** WHAT TO PRODUCE **
The response must restate all of the data word for word.

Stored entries
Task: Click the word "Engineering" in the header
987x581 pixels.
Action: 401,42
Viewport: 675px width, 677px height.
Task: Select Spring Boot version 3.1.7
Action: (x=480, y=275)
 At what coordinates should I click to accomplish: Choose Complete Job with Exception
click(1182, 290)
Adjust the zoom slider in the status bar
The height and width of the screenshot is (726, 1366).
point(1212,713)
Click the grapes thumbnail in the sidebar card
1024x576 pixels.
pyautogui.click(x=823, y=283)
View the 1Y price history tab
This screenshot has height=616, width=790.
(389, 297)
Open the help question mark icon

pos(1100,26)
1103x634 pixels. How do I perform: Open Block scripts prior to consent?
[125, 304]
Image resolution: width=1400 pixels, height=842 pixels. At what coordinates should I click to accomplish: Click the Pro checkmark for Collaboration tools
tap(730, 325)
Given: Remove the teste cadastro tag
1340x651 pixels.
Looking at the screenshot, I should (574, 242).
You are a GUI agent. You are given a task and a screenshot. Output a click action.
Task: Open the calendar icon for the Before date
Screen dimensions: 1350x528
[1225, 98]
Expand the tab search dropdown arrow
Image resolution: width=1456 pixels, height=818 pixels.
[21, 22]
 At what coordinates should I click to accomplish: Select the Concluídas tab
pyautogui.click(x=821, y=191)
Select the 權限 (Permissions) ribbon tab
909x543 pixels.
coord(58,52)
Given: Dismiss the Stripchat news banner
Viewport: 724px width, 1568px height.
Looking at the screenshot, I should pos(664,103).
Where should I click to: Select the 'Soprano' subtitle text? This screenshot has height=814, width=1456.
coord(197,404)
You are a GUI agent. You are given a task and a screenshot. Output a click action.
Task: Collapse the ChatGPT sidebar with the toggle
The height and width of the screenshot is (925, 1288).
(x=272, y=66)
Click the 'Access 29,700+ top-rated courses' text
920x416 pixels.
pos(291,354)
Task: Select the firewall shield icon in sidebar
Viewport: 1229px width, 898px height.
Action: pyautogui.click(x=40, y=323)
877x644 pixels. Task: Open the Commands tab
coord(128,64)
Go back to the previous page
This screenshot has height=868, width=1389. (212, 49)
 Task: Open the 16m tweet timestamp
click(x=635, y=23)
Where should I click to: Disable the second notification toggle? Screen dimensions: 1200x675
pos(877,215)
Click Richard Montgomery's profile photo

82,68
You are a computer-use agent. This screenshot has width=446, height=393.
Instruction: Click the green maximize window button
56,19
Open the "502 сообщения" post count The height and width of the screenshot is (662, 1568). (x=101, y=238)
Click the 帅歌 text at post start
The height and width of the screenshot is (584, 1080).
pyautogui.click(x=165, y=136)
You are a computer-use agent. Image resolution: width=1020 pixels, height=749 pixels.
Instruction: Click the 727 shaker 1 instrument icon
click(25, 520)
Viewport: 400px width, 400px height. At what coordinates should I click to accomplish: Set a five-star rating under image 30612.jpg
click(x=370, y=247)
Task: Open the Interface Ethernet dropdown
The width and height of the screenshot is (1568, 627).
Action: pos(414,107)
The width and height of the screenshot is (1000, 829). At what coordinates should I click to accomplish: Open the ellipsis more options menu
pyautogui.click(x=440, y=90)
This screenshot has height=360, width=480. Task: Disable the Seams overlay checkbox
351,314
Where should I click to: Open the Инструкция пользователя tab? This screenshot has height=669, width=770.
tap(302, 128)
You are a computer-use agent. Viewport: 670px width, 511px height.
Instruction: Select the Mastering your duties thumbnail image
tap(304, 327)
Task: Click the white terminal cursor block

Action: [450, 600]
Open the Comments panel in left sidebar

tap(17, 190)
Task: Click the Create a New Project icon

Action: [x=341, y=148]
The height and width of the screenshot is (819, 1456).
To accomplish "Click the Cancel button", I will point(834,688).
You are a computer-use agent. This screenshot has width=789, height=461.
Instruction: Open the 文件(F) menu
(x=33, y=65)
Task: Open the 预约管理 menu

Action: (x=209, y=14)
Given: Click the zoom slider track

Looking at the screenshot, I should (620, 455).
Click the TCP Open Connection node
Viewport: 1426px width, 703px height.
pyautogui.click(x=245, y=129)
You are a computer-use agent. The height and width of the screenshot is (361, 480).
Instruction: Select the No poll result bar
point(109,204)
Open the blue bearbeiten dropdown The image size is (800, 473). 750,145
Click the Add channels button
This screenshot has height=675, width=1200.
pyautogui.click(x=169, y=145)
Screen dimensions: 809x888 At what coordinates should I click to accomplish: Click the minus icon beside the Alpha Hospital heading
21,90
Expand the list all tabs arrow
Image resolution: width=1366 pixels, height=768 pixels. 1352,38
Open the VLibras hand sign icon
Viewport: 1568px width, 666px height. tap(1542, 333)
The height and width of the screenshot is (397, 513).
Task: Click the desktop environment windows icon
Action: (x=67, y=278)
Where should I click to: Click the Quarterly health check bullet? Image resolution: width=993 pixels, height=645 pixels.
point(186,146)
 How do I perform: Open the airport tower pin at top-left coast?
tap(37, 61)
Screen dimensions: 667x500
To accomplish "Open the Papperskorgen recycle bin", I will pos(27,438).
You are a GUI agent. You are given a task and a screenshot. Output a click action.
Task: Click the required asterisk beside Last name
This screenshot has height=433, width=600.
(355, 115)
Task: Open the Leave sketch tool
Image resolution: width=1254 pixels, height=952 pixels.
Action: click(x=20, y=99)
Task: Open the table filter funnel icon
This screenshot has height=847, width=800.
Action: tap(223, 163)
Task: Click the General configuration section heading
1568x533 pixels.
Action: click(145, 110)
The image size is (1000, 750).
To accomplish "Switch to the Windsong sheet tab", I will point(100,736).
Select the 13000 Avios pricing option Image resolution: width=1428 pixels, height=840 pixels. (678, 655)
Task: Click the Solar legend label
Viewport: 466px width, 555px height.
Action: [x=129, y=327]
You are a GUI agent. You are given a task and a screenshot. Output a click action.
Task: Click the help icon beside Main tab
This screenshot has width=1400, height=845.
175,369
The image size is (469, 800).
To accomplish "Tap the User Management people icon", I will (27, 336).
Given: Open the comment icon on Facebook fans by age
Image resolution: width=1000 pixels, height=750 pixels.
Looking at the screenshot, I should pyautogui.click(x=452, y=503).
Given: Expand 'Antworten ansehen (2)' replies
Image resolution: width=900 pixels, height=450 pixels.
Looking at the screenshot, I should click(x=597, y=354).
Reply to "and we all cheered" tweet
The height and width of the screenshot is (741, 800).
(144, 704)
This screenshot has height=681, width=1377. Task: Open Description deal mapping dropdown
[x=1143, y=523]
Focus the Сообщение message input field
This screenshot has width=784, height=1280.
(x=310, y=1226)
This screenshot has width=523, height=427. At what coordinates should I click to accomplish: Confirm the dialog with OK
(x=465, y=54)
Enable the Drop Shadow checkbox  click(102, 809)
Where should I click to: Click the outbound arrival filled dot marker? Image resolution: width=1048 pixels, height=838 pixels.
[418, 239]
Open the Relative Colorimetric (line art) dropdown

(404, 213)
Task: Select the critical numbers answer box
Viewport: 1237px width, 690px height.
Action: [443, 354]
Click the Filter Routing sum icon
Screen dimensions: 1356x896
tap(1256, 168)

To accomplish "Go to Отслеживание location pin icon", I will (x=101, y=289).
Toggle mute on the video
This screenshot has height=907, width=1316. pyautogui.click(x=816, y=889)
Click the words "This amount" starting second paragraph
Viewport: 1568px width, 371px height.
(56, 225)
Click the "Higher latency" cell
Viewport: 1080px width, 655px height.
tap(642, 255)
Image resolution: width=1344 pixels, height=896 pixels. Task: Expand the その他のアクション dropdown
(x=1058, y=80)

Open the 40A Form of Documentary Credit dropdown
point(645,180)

** RESULT **
Task: Click the word "Engineering" in the header
987x581 pixels.
Action: 401,42
Viewport: 675px width, 677px height.
Task: Select Spring Boot version 3.1.7
Action: (x=480, y=275)
 At what coordinates should I click to accomplish: Choose Complete Job with Exception
click(1182, 290)
Adjust the zoom slider in the status bar
The height and width of the screenshot is (726, 1366).
point(1212,713)
Click the grapes thumbnail in the sidebar card
1024x576 pixels.
pyautogui.click(x=823, y=283)
View the 1Y price history tab
This screenshot has height=616, width=790.
(389, 297)
Open the help question mark icon

pos(1100,26)
1103x634 pixels. How do I perform: Open Block scripts prior to consent?
[125, 304]
Image resolution: width=1400 pixels, height=842 pixels. At what coordinates should I click to accomplish: Click the Pro checkmark for Collaboration tools
tap(730, 325)
Given: Remove the teste cadastro tag
1340x651 pixels.
Looking at the screenshot, I should (574, 242).
You are a GUI agent. You are given a task and a screenshot. Output a click action.
Task: Open the calendar icon for the Before date
Screen dimensions: 1350x528
[1225, 98]
Expand the tab search dropdown arrow
Image resolution: width=1456 pixels, height=818 pixels.
[21, 22]
 At what coordinates should I click to accomplish: Select the Concluídas tab
pyautogui.click(x=821, y=191)
Select the 權限 (Permissions) ribbon tab
909x543 pixels.
coord(58,52)
Given: Dismiss the Stripchat news banner
Viewport: 724px width, 1568px height.
Looking at the screenshot, I should pos(664,103).
Where should I click to: Select the 'Soprano' subtitle text? This screenshot has height=814, width=1456.
coord(197,404)
You are a GUI agent. You are given a task and a screenshot. Output a click action.
Task: Collapse the ChatGPT sidebar with the toggle
The height and width of the screenshot is (925, 1288).
(x=272, y=66)
Click the 'Access 29,700+ top-rated courses' text
920x416 pixels.
pos(291,354)
Task: Select the firewall shield icon in sidebar
Viewport: 1229px width, 898px height.
Action: pyautogui.click(x=40, y=323)
877x644 pixels. Task: Open the Commands tab
coord(128,64)
Go back to the previous page
This screenshot has height=868, width=1389. (212, 49)
 Task: Open the 16m tweet timestamp
click(x=635, y=23)
Where should I click to: Disable the second notification toggle? Screen dimensions: 1200x675
pos(877,215)
Click Richard Montgomery's profile photo

82,68
You are a computer-use agent. This screenshot has width=446, height=393.
Instruction: Click the green maximize window button
56,19
Open the "502 сообщения" post count The height and width of the screenshot is (662, 1568). (x=101, y=238)
Click the 帅歌 text at post start
The height and width of the screenshot is (584, 1080).
pyautogui.click(x=165, y=136)
You are a computer-use agent. Image resolution: width=1020 pixels, height=749 pixels.
Instruction: Click the 727 shaker 1 instrument icon
click(25, 520)
Viewport: 400px width, 400px height. At what coordinates should I click to accomplish: Set a five-star rating under image 30612.jpg
click(x=370, y=247)
Task: Open the Interface Ethernet dropdown
The width and height of the screenshot is (1568, 627).
Action: pos(414,107)
The width and height of the screenshot is (1000, 829). At what coordinates should I click to accomplish: Open the ellipsis more options menu
pyautogui.click(x=440, y=90)
This screenshot has height=360, width=480. Task: Disable the Seams overlay checkbox
351,314
Where should I click to: Open the Инструкция пользователя tab? This screenshot has height=669, width=770.
tap(302, 128)
You are a computer-use agent. Viewport: 670px width, 511px height.
Instruction: Select the Mastering your duties thumbnail image
tap(304, 327)
Task: Click the white terminal cursor block

Action: [450, 600]
Open the Comments panel in left sidebar

tap(17, 190)
Task: Click the Create a New Project icon

Action: [x=341, y=148]
The height and width of the screenshot is (819, 1456).
To accomplish "Click the Cancel button", I will point(834,688).
You are a computer-use agent. This screenshot has width=789, height=461.
Instruction: Open the 文件(F) menu
(x=33, y=65)
Task: Open the 预约管理 menu

Action: (x=209, y=14)
Given: Click the zoom slider track

Looking at the screenshot, I should (620, 455).
Click the TCP Open Connection node
Viewport: 1426px width, 703px height.
pyautogui.click(x=245, y=129)
You are a computer-use agent. The height and width of the screenshot is (361, 480).
Instruction: Select the No poll result bar
point(109,204)
Open the blue bearbeiten dropdown The image size is (800, 473). 750,145
Click the Add channels button
This screenshot has height=675, width=1200.
pyautogui.click(x=169, y=145)
Screen dimensions: 809x888 At what coordinates should I click to accomplish: Click the minus icon beside the Alpha Hospital heading
21,90
Expand the list all tabs arrow
Image resolution: width=1366 pixels, height=768 pixels. 1352,38
Open the VLibras hand sign icon
Viewport: 1568px width, 666px height. tap(1542, 333)
The height and width of the screenshot is (397, 513).
Task: Click the desktop environment windows icon
Action: (x=67, y=278)
Where should I click to: Click the Quarterly health check bullet? Image resolution: width=993 pixels, height=645 pixels.
point(186,146)
 How do I perform: Open the airport tower pin at top-left coast?
tap(37, 61)
Screen dimensions: 667x500
To accomplish "Open the Papperskorgen recycle bin", I will pos(27,438).
You are a GUI agent. You are given a task and a screenshot. Output a click action.
Task: Click the required asterisk beside Last name
This screenshot has height=433, width=600.
(355, 115)
Task: Open the Leave sketch tool
Image resolution: width=1254 pixels, height=952 pixels.
Action: click(x=20, y=99)
Task: Open the table filter funnel icon
This screenshot has height=847, width=800.
Action: tap(223, 163)
Task: Click the General configuration section heading
1568x533 pixels.
Action: click(145, 110)
The image size is (1000, 750).
To accomplish "Switch to the Windsong sheet tab", I will point(100,736).
Select the 13000 Avios pricing option Image resolution: width=1428 pixels, height=840 pixels. (678, 655)
Task: Click the Solar legend label
Viewport: 466px width, 555px height.
Action: [x=129, y=327]
You are a GUI agent. You are given a task and a screenshot. Output a click action.
Task: Click the help icon beside Main tab
This screenshot has width=1400, height=845.
175,369
The image size is (469, 800).
To accomplish "Tap the User Management people icon", I will (27, 336).
Given: Open the comment icon on Facebook fans by age
Image resolution: width=1000 pixels, height=750 pixels.
Looking at the screenshot, I should pyautogui.click(x=452, y=503).
Given: Expand 'Antworten ansehen (2)' replies
Image resolution: width=900 pixels, height=450 pixels.
Looking at the screenshot, I should click(x=597, y=354).
Reply to "and we all cheered" tweet
The height and width of the screenshot is (741, 800).
(144, 704)
This screenshot has height=681, width=1377. Task: Open Description deal mapping dropdown
[x=1143, y=523]
Focus the Сообщение message input field
This screenshot has width=784, height=1280.
(x=310, y=1226)
This screenshot has width=523, height=427. At what coordinates should I click to accomplish: Confirm the dialog with OK
(x=465, y=54)
Enable the Drop Shadow checkbox  click(102, 809)
Where should I click to: Click the outbound arrival filled dot marker? Image resolution: width=1048 pixels, height=838 pixels.
[418, 239]
Open the Relative Colorimetric (line art) dropdown

(404, 213)
Task: Select the critical numbers answer box
Viewport: 1237px width, 690px height.
Action: [443, 354]
Click the Filter Routing sum icon
Screen dimensions: 1356x896
tap(1256, 168)

To accomplish "Go to Отслеживание location pin icon", I will (x=101, y=289).
Toggle mute on the video
This screenshot has height=907, width=1316. pyautogui.click(x=816, y=889)
Click the words "This amount" starting second paragraph
Viewport: 1568px width, 371px height.
(56, 225)
Click the "Higher latency" cell
Viewport: 1080px width, 655px height.
tap(642, 255)
Image resolution: width=1344 pixels, height=896 pixels. Task: Expand the その他のアクション dropdown
(x=1058, y=80)

Open the 40A Form of Documentary Credit dropdown
point(645,180)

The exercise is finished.